Scope: This is a two– or three-day workshop, for three to eight software developers, engineers, coaches, designers, scientists, and other nerds.
The majority of participants should be familiar with common platform-agnostic programming languages (Ruby, Python, Java, Smalltalk). They should be comfortable working in an agile team: we’ll collectively work in one shared programming language, and rely on automated unit and acceptance tests, rapid release schedules, agile planning, and pair programming. There should be enough laptops for every pair to code, and network connectivity enough to use github for version control and coordination.
On the first day of the workshop (6 hours plus lunch) we’ll establish the social infrastructure, and implement a simple but full-scale genetic programming system for symbolic regression. At the end of the day, we’ll choose an advanced project for the next day.

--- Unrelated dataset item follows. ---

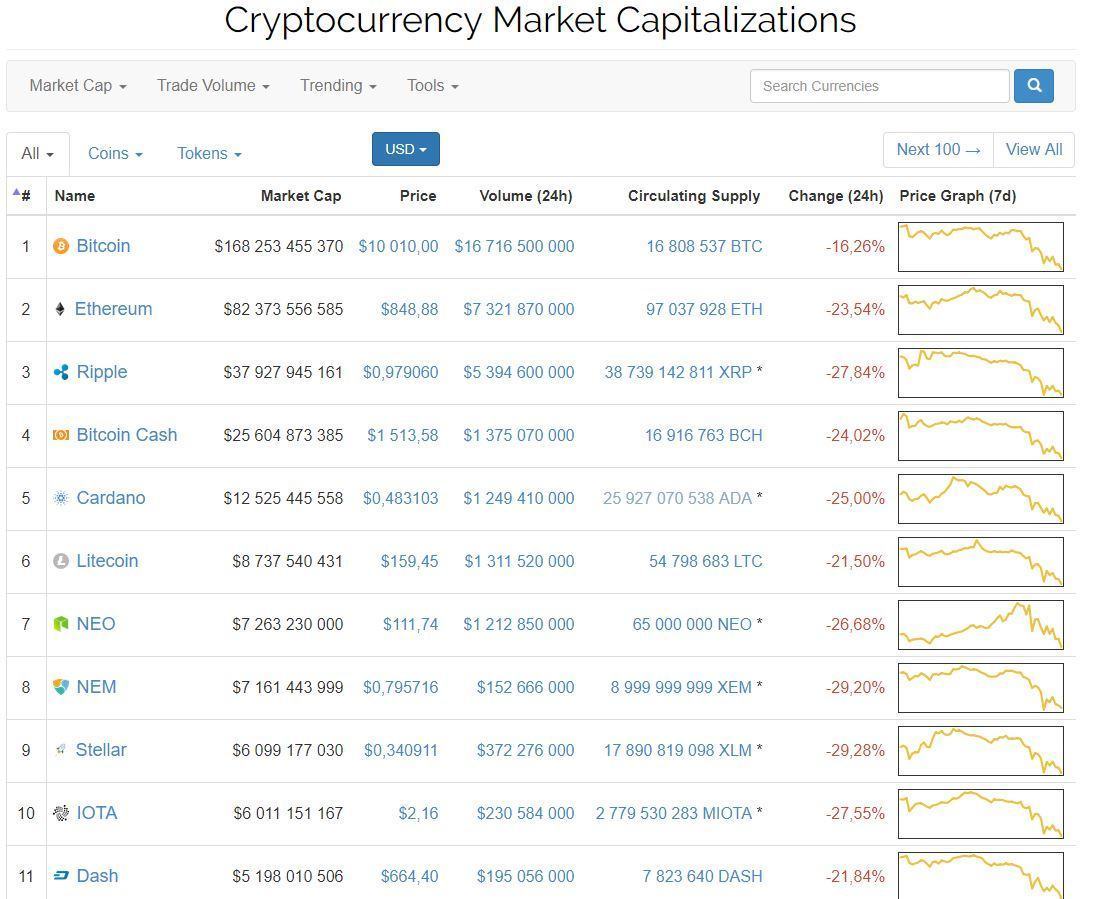Screen dimensions: 1115x899
Task: Click the Ethereum diamond logo icon
Action: tap(60, 309)
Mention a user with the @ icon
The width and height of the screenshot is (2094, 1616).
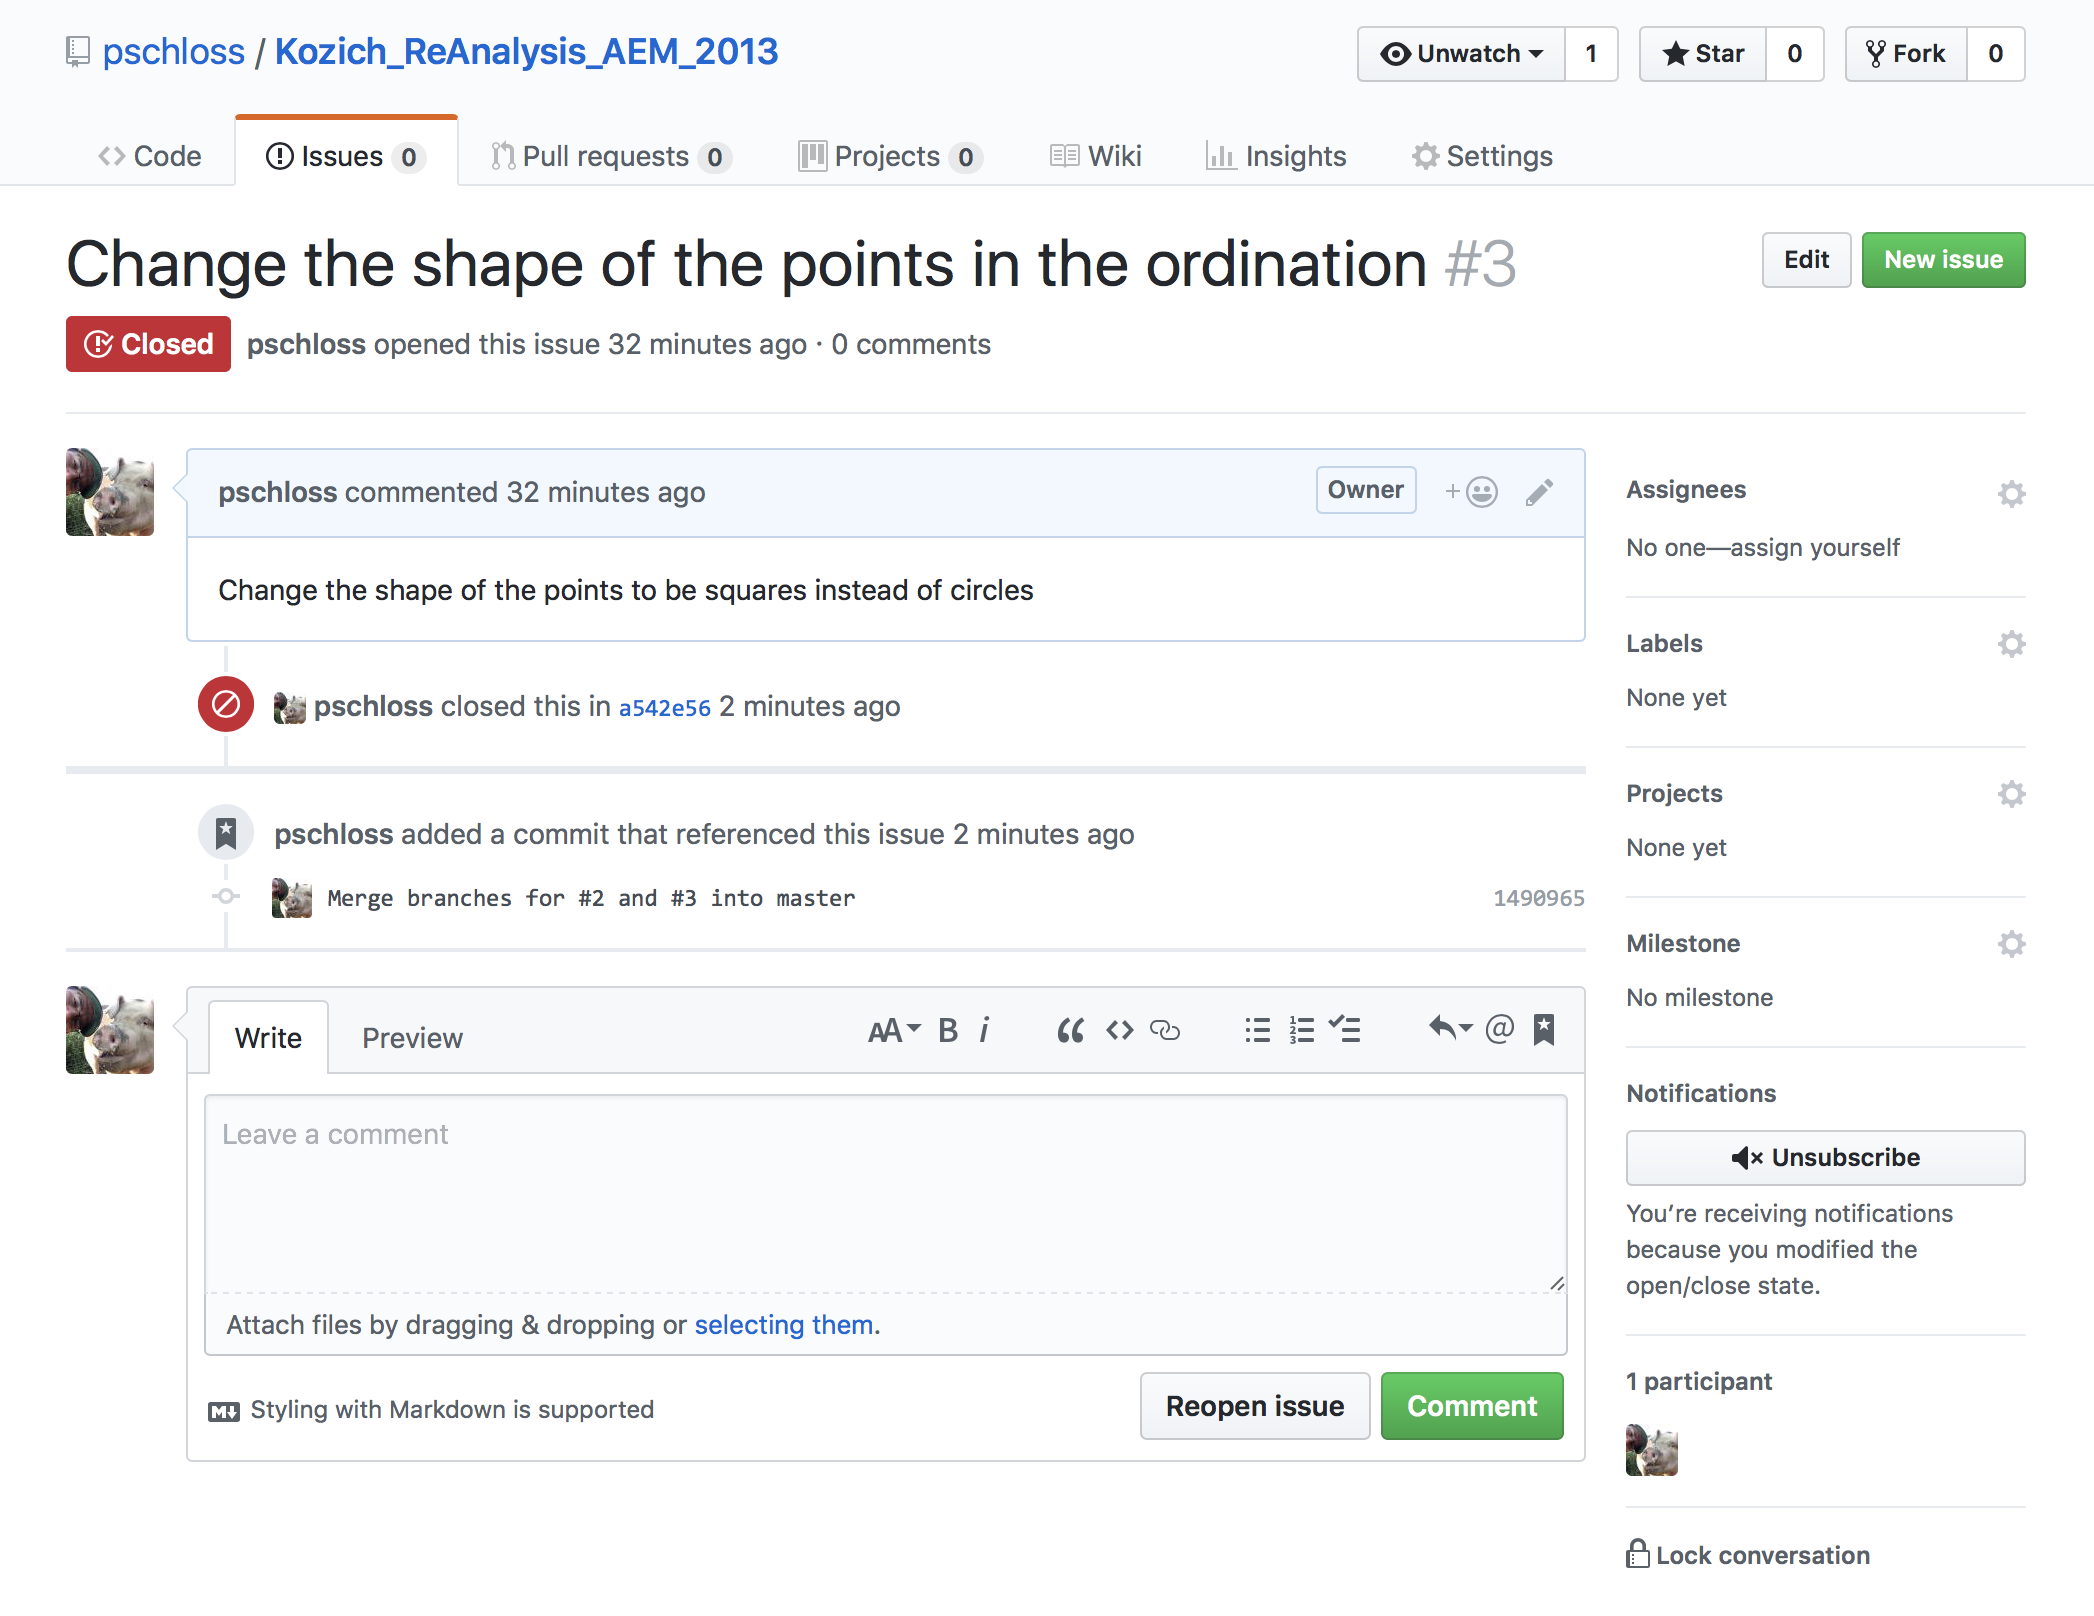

Because we’re all nerds, you and I both know you can’t “stop working” after just five or six hours—and that’s fine. But the work day for the project is six hours plus lunch. So no commits overnight!
On the second day (6 hours plus lunch) , we’ll use genetic programming to address a technical problem where results are obviously practical—and probably publishable.
In three-day workshops, the final day can be used (at the team’s discretion) for either refinement and public release of tangible product from the prior days, or for a third project using different GP design patterns.
Why?: The dojo is just what it says: an exposure for agile software developers to a sexy but poorly-understood technical practice with great economic potential in the coming years. At the same time they’re learning about the tech, they’ll be surfacing aspects of their own work, and the way agile practices mold project management in the “real world”: requirements, goal-settings, information-sharing, metrics, collaboration patterns, infrastructure, delivery schedules, and even the jurisdiction of management vs. developers.
Cost: The most important cost for this exercise is the participants’ interest and attention. If those have been made available, the only financial costs are for the venue, travel, food and board (where needed) for the participants.